Member of the Chamber of Deputies
- In office 21 May 1933 – 21 May 1937
- Constituency: 19th Departmental Grouping

Personal details
- Born: 16 August 1901 Victoria, Chile
- Died: 27 November 1978 (aged 77) Santiago, Chile
- Party: Democratic Party
- Spouse: Corina del Carmen Pino ​ ​(m. 1942)​
- Profession: Teacher

= Arturo Huenchullán =

Chilean parliamentarian (1901–1978)

Arturo Huenchullán Medel (16 August 1901 – 27 November 1978) was a Chilean teacher, Mapuche leader and politician.

He served as a deputy during the 1933–1937 legislative period and was a prominent leader of the Sociedad Caupolicán Defensora de la Araucanía during the 1920s.

== Biography ==
Huenchullán was born in Victoria, in the former Malleco Province, to Ignacio Huenchullán and Sara Medel. His childhood took place during the period of consolidation of Mapuche reductions following the Occupation of Araucanía by the Chilean Army.

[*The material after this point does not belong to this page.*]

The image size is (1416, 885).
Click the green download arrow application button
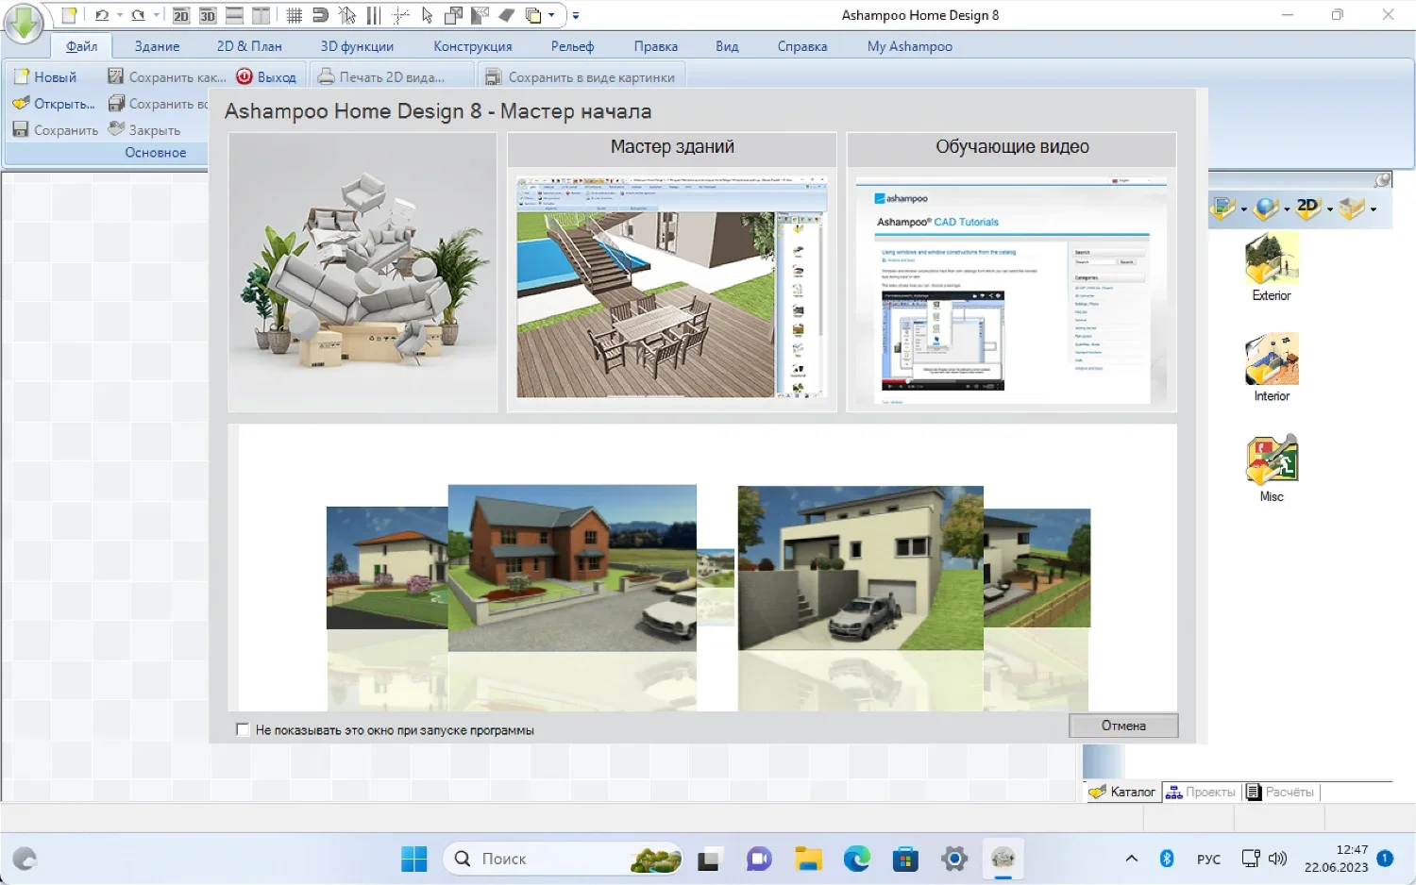click(24, 23)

He completed his primary education in Victoria and later studied at the local Escuela Normal. He subsequently pursued legal studies at the University of Chile.

During his youth, he became involved in the Sociedad Caupolicán Defensora de la Araucanía. In December 1925, he was elected president of the organization, replacing Manuel Manquilef, marking a shift in its political orientation regarding land subdivision and the integration of the Mapuche people into Chilean society.

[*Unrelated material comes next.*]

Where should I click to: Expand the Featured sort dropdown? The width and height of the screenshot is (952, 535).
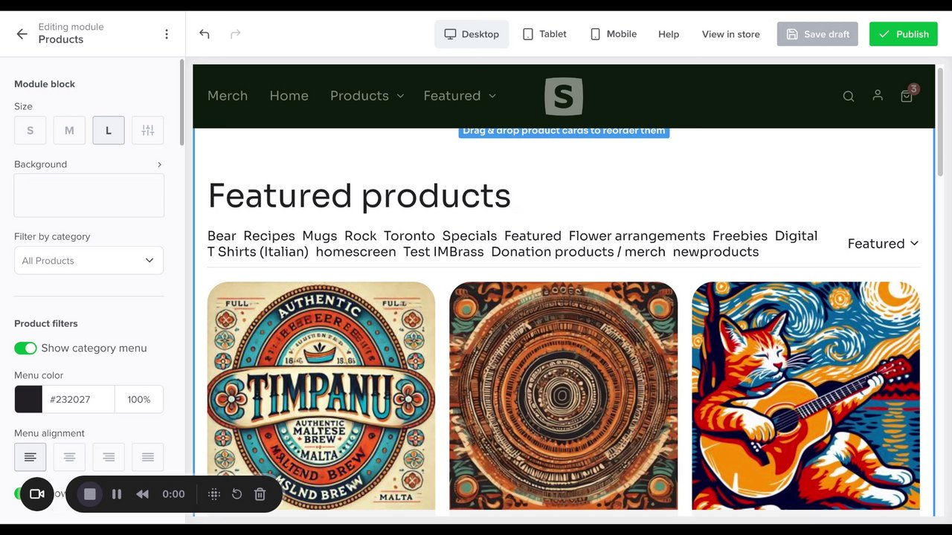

In 1927, he was selected by the government of Carlos Ibáñez del Campo to pursue postgraduate studies in the United States, becoming the first Mapuche to undertake postgraduate education abroad. He earned a doctorate in Educational Sciences from the George Peabody College for Teachers, now part of Vanderbilt University.

His name also appears in the student records of Columbia University (1928–1929), where he studied rural education and indigenous civilizations, and he later participated in summer programs at George Washington University.

== Political career ==
Upon returning to Chile, Huenchullán Medel ran for office in the 1932 parliamentary elections and was elected deputy for the 1933–1937 term as a member of the Democratic Party.

He later ran unsuccessfully for re-election in 1941 and again in 1949, the latter as a candidate of the Democratic Party of the Peoples.

After leaving politics, he devoted himself to teaching, specializing in education for indigenous children. In 1942, he married Corina del Carmen Pino, with whom he had six children.

Huenchullán died in Santiago on 27 November 1978. His remains were initially interred at the Cementerio General de Santiago and were later transferred in 1998 to the municipal cemetery of Lautaro.